From looks alone, the comparison is striking. Hazy light straw from which emanates sour pineapple aroma. There’s just a smidge of mango from the Mosaic hopping but the ripe, slightly dusty pineapple from the Brettanomyces fermentation is on full display. I don’t know if I’ve gone on about this on Crafty before, but to me the word juicy is used a bit too liberally for my liking in the beer world. To me juicy implies the liquid is fruity, lightly tart and, to put it bluntly, it gets you literally salivating.
Hop Barn is the juiciest non juice or fruited sour I’ve ever had. Lightly sour pineapple balanced with a prickly spice from the primary saison ferment and a moderate bitterness. Of course, as with anything that’s been fermented with saison and Brett, there’s absolutely no sweetness to speak of and she finishes dry as a bone. I’ve had to be extremely conscious of not ladling gushing praise on all the Slow Lane beers over the last year so I’ll just finish with: this is a nice beer.

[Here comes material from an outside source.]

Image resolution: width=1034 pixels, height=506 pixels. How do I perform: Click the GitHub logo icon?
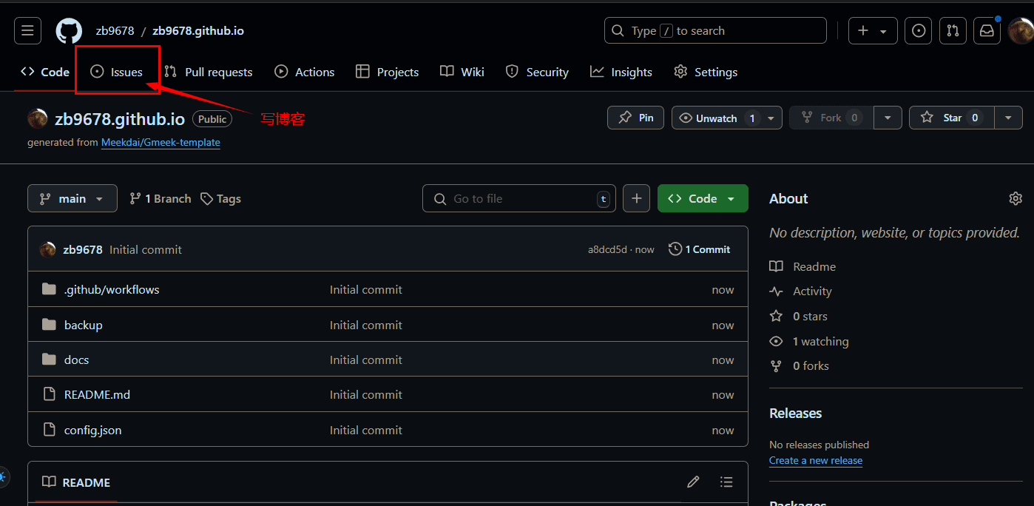click(x=69, y=31)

Who doesn’t love a bloody good oatmeal stout? A bit of roast, bit of dark malt, bit of malt sweetness and a bit of bitterness. A big full, silky body with a pleasing, if not dry finish. It’s a style of that almost perfectly encapsulates the necessity for balance in a well made beer. A classically made oatmeal stout also demonstrates how a filling and complex stout doesn’t need to be 8 percent ABV or more. In fact, most are around 5.

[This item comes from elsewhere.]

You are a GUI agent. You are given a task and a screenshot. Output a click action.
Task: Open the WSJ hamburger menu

Oaty is Slow Lane’s first foray into stout and it’s a 5.4 percent ABV belter. As deep a brown as you can get without being black, with a luscious and long-lasting tan head. First impression is that this is a very English beer. From the EKG hops to the yeast and malt profile, this is an oatmeal stout straight out of category 16B of the BJCP.
Roast malts and milk chocolate on the nose with some mild esters out of the glass. Huge oat and malt body with hits of coffee, chocolate sweetness and dark malt offset with a sturdy bitterness. Simultaneously drinks like a much bigger beer while being delightfully moreish. Practically begging for a sunny winter lunch or afternoon pint. This is also a nice beer.